Elasticsearch provides extensive APIs for performing searches and aggregations on your data set out of the box.
Elasticsearch is built on top of Apache Lucene, the open-source text search library written in Java. Lucene has been around for more than 20 years and is used in many applications.
While Elasticsearch has many use cases, it's most often used as an enterprise-level search tool that enables users to find information quickly in large quantities of structured data to get relevant results and powerful analytics.
Let’s review Elasticsearch core concepts.
A node is simply a running instance of Elasticsearch. While it’s possible to run several instances of Elasticsearch on the same server hardware, it really is a best practice to limit a server to a single running instance of Elasticsearch. On Bonsai, a node is technically a virtual server running in the cloud. Bonsai follows the best practice of one Elasticsearch instance per server.
A cluster is a collection of nodes running Elasticsearch. A cluster consists of one or more nodes which share the same cluster name. Each cluster has at least one primary node, which is chosen automatically by the cluster and can be replaced if the current primary node fails.
In Elasticsearch parlance, the word “index” can either be used as a verb or a noun. This can be confusing for users new to Elasticsearch. The intended meaning is usually understood through syntax and context clues.
An index is like a table in a relational database. It’s a logical namespace that maps to one or more primary shards and can have zero or more replica shards.
To add to this, an index is sort of an abstraction because the shards are the “real” search engines. Queries to an index’s contents are routed to its shards, each of which is actually a Lucene instance. In other words, an index can have many shards, but each shard can only belong to one index. This relationship precludes collocating multiple indices on a single shard.

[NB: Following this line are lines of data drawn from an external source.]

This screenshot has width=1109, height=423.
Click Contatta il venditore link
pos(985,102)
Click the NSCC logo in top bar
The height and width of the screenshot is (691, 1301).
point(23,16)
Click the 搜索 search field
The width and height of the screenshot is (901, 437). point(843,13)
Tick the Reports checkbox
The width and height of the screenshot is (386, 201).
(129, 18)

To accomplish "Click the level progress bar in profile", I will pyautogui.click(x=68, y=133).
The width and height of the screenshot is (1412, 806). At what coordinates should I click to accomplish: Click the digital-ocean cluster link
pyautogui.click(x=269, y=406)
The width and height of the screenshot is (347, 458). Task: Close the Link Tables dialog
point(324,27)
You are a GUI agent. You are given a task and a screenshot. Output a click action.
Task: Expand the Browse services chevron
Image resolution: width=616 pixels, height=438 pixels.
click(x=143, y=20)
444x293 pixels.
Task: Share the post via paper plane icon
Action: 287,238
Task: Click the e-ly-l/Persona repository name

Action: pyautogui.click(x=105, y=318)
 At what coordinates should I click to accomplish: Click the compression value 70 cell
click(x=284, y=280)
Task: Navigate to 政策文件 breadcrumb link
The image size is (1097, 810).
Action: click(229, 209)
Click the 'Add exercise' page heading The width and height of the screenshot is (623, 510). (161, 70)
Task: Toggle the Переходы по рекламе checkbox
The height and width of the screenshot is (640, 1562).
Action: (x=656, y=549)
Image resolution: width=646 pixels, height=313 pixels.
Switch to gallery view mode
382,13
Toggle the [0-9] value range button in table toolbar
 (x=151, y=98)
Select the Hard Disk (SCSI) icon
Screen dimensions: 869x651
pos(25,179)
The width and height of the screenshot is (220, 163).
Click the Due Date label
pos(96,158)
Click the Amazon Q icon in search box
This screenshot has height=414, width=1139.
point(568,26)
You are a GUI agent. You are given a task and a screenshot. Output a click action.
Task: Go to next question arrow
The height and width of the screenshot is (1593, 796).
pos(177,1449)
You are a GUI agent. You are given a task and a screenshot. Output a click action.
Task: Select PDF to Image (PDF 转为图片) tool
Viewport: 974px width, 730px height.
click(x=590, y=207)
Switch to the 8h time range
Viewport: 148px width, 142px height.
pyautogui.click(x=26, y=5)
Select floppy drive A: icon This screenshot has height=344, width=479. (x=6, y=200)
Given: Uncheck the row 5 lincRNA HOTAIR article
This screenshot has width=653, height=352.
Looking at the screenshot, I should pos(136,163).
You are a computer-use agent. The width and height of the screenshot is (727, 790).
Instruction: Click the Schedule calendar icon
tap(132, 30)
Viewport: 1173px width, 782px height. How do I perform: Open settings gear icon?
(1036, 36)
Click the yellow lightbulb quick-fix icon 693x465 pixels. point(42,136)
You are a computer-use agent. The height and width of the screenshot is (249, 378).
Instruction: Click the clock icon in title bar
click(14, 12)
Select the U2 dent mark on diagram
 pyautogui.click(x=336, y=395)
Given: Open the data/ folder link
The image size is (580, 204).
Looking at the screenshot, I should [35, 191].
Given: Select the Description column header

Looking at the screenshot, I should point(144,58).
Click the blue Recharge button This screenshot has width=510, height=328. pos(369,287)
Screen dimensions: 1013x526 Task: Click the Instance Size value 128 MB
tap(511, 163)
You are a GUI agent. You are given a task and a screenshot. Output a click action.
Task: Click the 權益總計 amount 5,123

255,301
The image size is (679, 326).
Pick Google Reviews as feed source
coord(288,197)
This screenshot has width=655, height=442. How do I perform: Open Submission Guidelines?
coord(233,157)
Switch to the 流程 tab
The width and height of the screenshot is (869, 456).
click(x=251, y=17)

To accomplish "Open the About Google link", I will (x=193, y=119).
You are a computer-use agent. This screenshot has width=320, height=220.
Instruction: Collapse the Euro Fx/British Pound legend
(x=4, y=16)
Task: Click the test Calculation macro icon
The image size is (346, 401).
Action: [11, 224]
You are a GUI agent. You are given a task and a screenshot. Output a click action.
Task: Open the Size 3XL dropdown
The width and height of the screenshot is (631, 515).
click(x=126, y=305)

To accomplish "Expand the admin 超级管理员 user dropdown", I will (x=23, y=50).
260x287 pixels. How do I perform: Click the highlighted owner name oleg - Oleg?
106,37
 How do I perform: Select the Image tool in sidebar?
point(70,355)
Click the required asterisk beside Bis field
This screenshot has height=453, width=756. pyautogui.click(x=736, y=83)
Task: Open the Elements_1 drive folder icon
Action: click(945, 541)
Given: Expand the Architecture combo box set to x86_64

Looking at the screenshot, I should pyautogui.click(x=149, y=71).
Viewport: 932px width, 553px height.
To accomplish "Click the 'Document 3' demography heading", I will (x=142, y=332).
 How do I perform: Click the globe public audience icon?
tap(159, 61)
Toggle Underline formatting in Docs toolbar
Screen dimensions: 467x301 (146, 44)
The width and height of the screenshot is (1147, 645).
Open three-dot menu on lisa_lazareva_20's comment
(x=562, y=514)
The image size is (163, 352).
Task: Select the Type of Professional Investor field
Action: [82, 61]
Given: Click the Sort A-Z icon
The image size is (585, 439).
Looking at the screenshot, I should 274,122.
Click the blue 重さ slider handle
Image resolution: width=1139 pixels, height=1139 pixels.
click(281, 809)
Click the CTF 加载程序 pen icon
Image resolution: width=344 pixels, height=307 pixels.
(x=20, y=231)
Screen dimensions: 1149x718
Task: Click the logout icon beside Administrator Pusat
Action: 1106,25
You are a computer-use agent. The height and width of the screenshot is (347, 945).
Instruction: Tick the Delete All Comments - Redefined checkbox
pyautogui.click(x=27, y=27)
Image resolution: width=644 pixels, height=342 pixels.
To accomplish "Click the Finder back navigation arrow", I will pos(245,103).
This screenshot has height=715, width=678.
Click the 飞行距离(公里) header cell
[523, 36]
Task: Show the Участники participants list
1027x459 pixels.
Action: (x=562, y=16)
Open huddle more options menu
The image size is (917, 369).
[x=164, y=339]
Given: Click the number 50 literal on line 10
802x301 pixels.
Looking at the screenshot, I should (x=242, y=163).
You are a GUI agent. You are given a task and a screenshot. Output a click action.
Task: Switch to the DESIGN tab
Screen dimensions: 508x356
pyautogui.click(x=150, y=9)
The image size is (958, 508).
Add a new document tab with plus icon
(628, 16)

The process of populating an Elasticsearch index (noun) with data. It is most commonly used as a transitive verb with the data as the direct object, rather than the index (noun) being populated. In other words, the process is performed on the data, so that you would say: “I need to index my data,” and not “I need to index my index.”
Indexing is a critical step in running a search engine. Without indexing your content, you will not be able to query it using Elasticsearch, or take advantage of any of the powerful search features Elasticsearch offers.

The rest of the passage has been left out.